De fait, la créativité des consommateurs est de plus en plus débridée par les nouveaux médias, l’accès aux outils et le web communautaire (on parle dorénavant de « consomm-acteur » dans le jargon du marketing). Il n’est pas rare que ce soit eux qui fassent le « buzz » avant que les marques ne le reprennent à leur compte (exemple avec les expressions à base de « Poneys » que l’on retrouve dans la campagne Ikea Njut). L’impertinence de l’amateur parfaitement rodé à la rhétorique de la communication s’impose au point de faire concurrence aux professionnels.


LOW & HIGH


Alors qu’est ce qui dérange dans la proposition de Kessels pour FOAM et que Creative Review pointe du doigt? Plus que la célébration d’une attitude démocratique, (Flickr c’est tout et n’importe quoi, tant mieux) j’y vois le choix de la présentation « tape à l’œil » au mépris des images ainsi « exposées ». Je ne peux pas m’empêcher de juger cynique sa proposition qui consiste à « donner à voir » cet amateurisme (Flickr est le « club de photographes amateurs » d’aujourd’hui) en le répandant ainsi au sol.

Dés 1992, sous l’impulsion de Philippe Mairesse, la banque d’images GRORE-Images a collecté puis plus tard, mis en ligne un ensemble de « photos trouvées » avec comme ligne éditoriale « l’intention de réactiver les gestes d’un partage sans jugement et de montrer sa pertinence dans le monde média de l’image consommable. »
Il y a là une vraie démocratie de l’image avec cette idée que toute image est bonne à être partagée.






Images: captures d’écran, interface site Grore-Images.

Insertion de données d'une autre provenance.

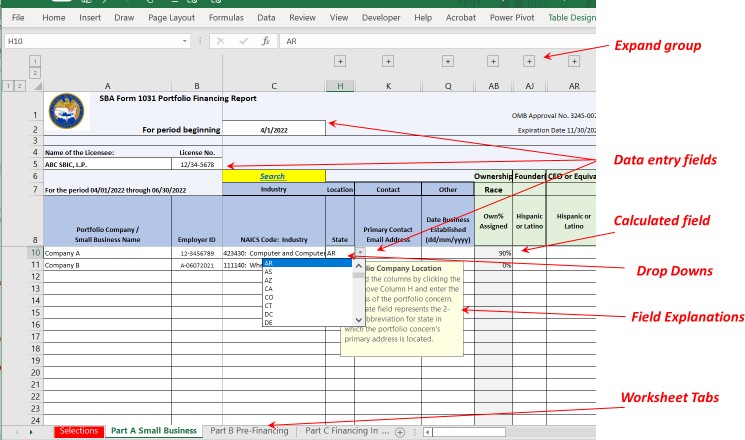Open the Name Box dropdown arrow
745x440 pixels.
(185, 42)
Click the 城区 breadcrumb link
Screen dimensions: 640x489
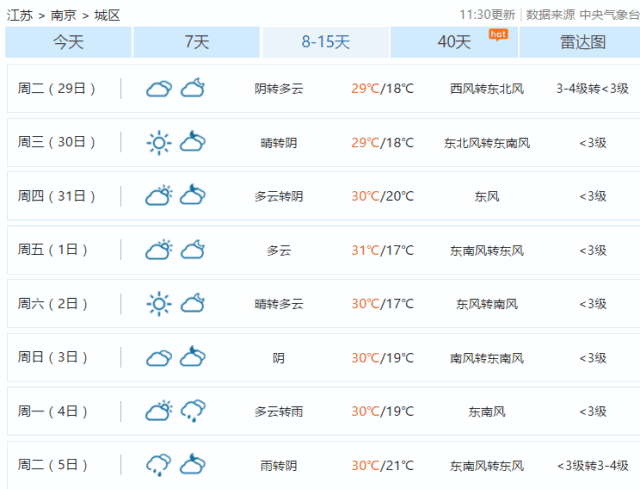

Cela a donné lieu à une collaboration avec le studio de graphisme LABOMATIC pour le théâtre des Amandiers à Nanterre. Ces images d’anonymes rejouaient dans l’espace public la surprise que les surréalistes trouvaient dans l’objet trouvé. Une intimité qui s’offre à nous dans toute son étrangeté: Je reconnais une photo de famille, « cela me regarde », mais ce n’est pas la mienne.

Dans L’Amour fou, André Breton rappelle: « La trouvaille d’objet remplit ici rigoureusement le même office que le rêve, en ce sens qu’elle libère l’individu de scrupules affectifs paralysants, le réconforte et lui fait comprendre que l’obstacle qu’il pouvait croire insurmontable est franchi ».

C’est ici que se marque la différence de point de vue: Il y a une libération affective qui passe par l’esthétique dans les photos trouvées et collectées par Grore qui n’est pas effective chez Erik Kessels. Chez le premier, l’image nous est commune et proposée sans retouches et sans « retour sur investissement », chez l’autre, elle semble s’imposer « d’en haut » avec l’autoritarisme du bon goût publicitaire dédouané par des références artistiques. Une ambivalence relevée par Rémi Coignet sur son blog «Des livres et des photos» dans sa critique du livre/objet « Good Luck » publié ce Noël par Kessels avec la romancière Christine Otten: « Pour qui a d’autres références que Marionnaud ou Séphora, la forme boite évoquera peut-être Marcel Duchamp. Et c’est dans ce grand écart entre low et high culture que réside une partie du talent créatif –et publicitaire*– d’Erik Kessels. »

Christine Otten & Erik Kessels, Good Luck, KesselsKramer, diffusion en France par RVB Books.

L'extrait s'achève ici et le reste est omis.